→ ACTION ITEM: Among the entries below, find the lines with the word "agent" and return them.

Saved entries
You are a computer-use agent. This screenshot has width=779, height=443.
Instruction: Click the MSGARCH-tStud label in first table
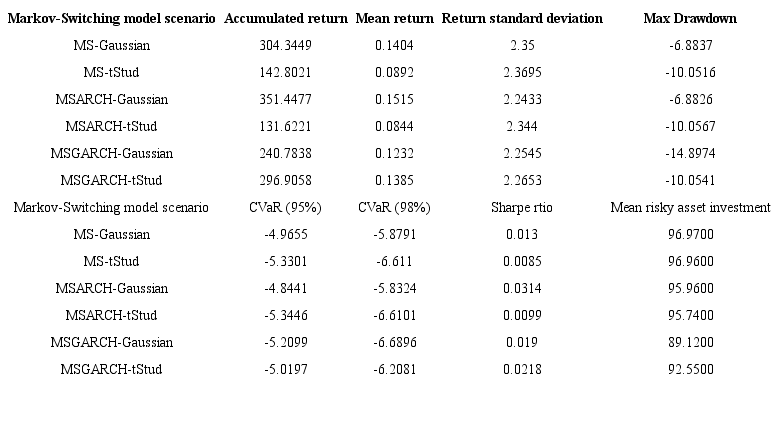pyautogui.click(x=111, y=181)
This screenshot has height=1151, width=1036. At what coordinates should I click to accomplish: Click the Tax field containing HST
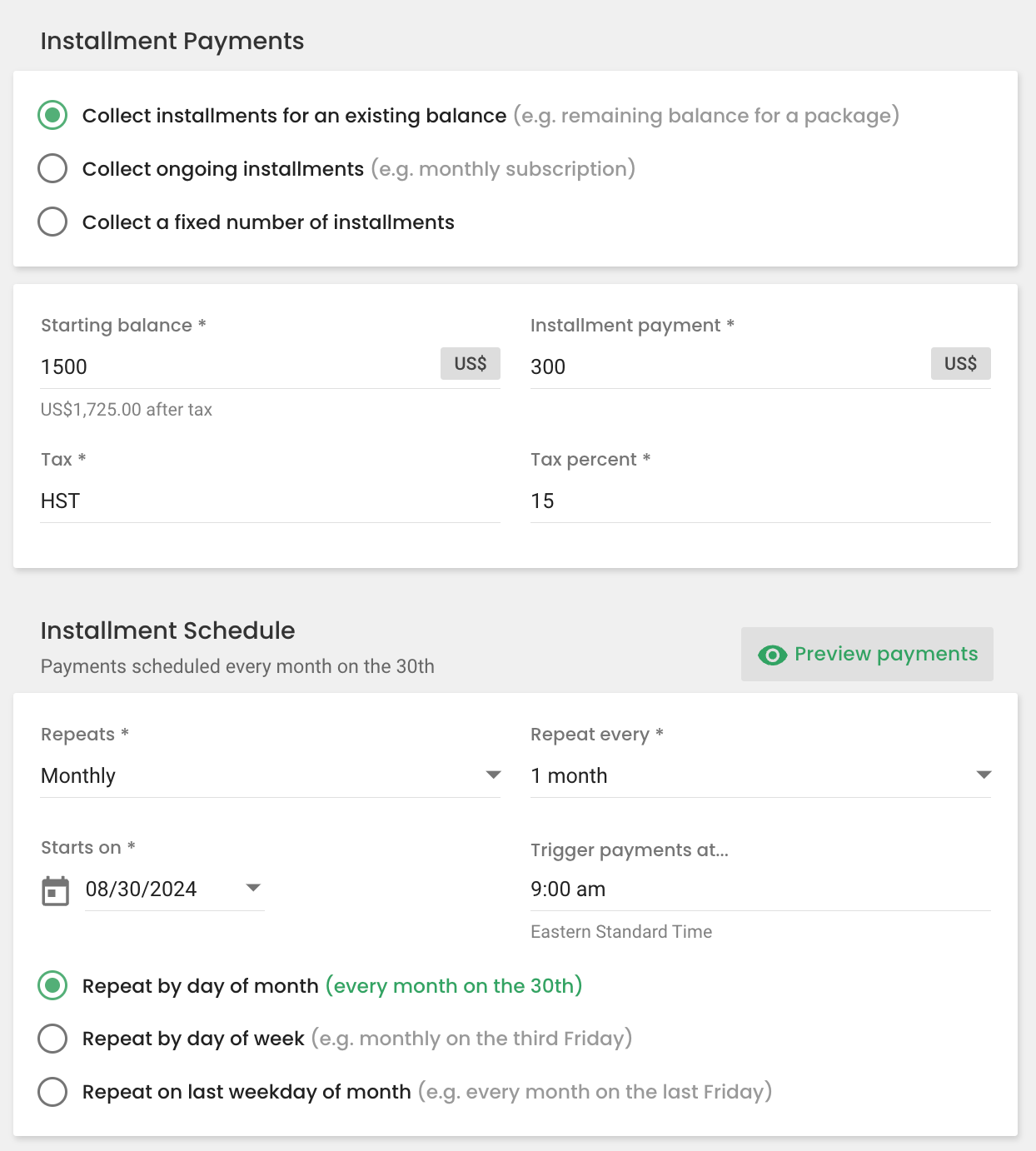point(271,501)
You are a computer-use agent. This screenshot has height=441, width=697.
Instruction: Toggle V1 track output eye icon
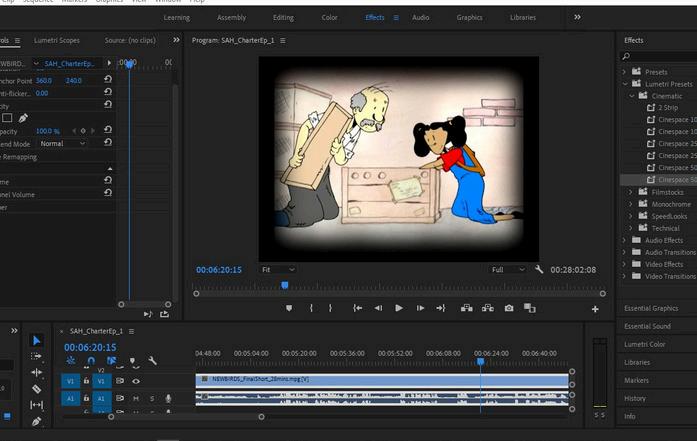tap(135, 381)
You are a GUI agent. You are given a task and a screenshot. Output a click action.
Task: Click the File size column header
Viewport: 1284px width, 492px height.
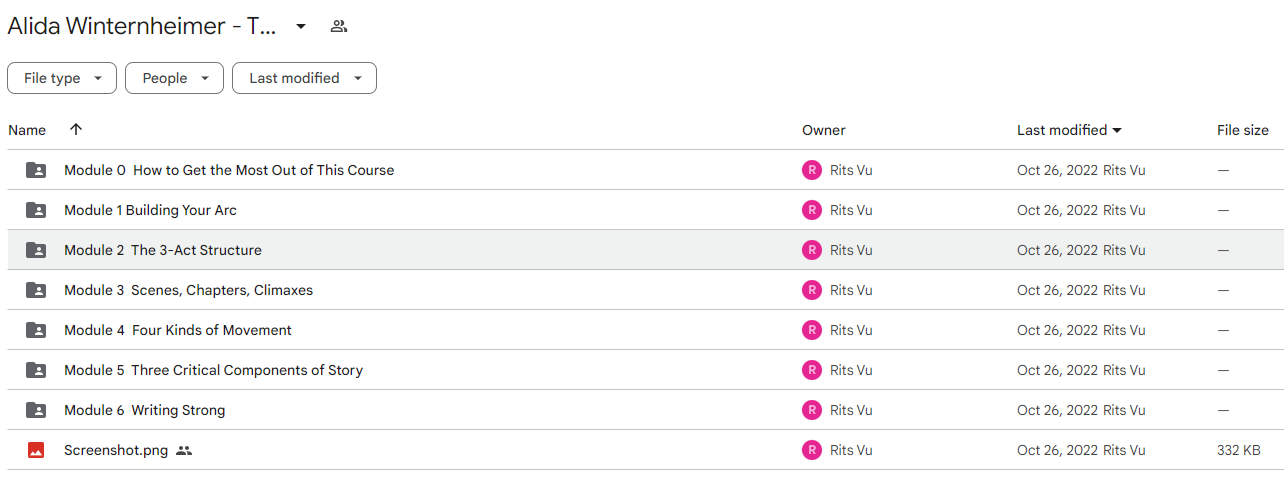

→ ANSWER:
You are a computer-use agent. This screenshot has width=779, height=443.
You are a computer-use agent. This screenshot has height=441, width=697.
You are a GUI agent. You are given a task and a screenshot. Output a click action.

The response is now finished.